A terceira proposta em trâmite é de uma lei geral do licenciamento, que está com relatoria do deputado Ricardo Trípoli, da Comissão de Meio Ambiente da Câmara. A esse anteprojeto – PL 3729/2004 – o governo federal prepara um texto substitutivo, que tem sido debatido há alguns meses, inclusive com organizações da sociedade civil. A presidente do Ibama, Suely Vaz, presente ao seminário, detalhou as premissas do projeto do Executivo.
“A lei geral do licenciamento pretende criar uma norma que contemple da usina nuclear ao posto de gasolina”, disse. O projeto prevê ritos simplificados para o licenciamento de autoridades com menor potencial poluidor, racionalizar os termos de referência (questionários que dão origem aos estudos de impacto ambiental), fixa prazos máximos para as análises e até uma metodologia para dispensa de licenciamento. Um dos pontos polêmicos é a limitação da participação das autoridades intervenientes – órgãos que se pronunciam em áreas em relação às quais o Ibama não tem competência, como em caso de impactos sobre povos indígenas, quilombolas ou à saúde da população.
A pressão das entidades representativas de agentes econômicos é para acelerar os trâmites ambientais e reduzir etapas. A chamada segurança jurídica foi mencionada por todos os representantes do empresariado presentes ao seminário. “A PEC 65 é inviável constitucionalmente, mas é um grito de desespero de quem quer empreender e investir diante da situação atual”, disse Rodrigo Justus, da Confederação Nacional da Agricultura (CNA). O representante da Confederação Nacional da Indústria (CNI), Marcos Guerra, também se disse contrário à PEC 65, mas elogiou o projeto que prevê a fixação de prazos para aumentar a celeridade do licenciamento e cobrou a manutenção da proposta de desvincular o licenciamento das manifestações de órgãos intervenientes. A CNA também cobrou que existam ritos diferentes para atividade agropecuária: “Nenhum país do mundo tem licenciamento para a produção de alimentos”, disse Justus.

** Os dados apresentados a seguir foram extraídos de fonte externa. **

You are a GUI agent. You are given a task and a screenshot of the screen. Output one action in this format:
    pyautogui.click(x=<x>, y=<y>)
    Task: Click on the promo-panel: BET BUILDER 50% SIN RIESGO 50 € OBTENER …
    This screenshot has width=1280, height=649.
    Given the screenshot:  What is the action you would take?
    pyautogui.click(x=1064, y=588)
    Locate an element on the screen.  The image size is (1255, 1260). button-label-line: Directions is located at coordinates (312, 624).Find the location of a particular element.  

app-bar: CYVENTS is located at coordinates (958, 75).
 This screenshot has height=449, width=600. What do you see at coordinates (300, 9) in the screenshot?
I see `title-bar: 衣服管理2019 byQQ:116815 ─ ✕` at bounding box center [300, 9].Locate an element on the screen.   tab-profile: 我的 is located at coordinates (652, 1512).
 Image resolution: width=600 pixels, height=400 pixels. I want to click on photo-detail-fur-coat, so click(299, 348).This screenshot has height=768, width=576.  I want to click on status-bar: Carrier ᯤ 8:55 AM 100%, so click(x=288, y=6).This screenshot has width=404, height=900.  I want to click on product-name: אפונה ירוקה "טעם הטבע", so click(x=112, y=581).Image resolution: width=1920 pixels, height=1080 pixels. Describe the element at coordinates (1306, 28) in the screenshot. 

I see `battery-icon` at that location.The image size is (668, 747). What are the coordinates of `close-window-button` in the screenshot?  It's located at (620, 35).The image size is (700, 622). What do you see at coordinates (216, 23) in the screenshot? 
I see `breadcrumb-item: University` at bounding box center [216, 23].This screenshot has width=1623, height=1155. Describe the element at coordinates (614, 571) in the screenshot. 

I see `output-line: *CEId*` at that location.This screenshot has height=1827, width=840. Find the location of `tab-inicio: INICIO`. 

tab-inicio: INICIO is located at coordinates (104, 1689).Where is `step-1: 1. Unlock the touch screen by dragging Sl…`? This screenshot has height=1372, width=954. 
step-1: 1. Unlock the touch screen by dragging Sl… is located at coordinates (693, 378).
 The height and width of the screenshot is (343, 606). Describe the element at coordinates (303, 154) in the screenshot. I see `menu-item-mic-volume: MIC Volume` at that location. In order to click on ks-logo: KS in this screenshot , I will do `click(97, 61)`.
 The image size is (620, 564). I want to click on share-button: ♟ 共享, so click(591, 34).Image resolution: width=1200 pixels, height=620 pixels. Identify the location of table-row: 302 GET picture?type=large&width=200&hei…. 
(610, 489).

Intervenientes – Ao discurso da celeridade proferido pelas entidades empresariais, os representantes da sociedade civil contrapuseram o discurso da precaução ambiental e criticaram os projetos apresentados pelas empresas brasileiras. “O que dificulta aprovação de projetos no Brasil não é o licenciamento, é a baixa qualidade de projetos que atendem interesses pouco republicanos”, disse Malu Ribeiro, da SOS Mata Atlântica.
“Ibama e órgãos estaduais não têm competência jurídica para se manifestar sobre impactos em terras indígenas. Se a manifestação da Funai for excluída, vai haver uma corrida ao Judiciário, gerando mais insegurança jurídica. Não se trata de estabelecer prazos, se trata de dar condições para que esses órgãos cumpram suas missões institucionais”, disse Maurício Guetta, do ISA.
“Não existe metro quadrado na Amazônia que não esteja ocupado por pessoas. Então não se pode afastar a posição dos órgãos intervenientes no processo. É preciso respeitar os direitos dos povos tradicionais”, disse Fabiana Schneider.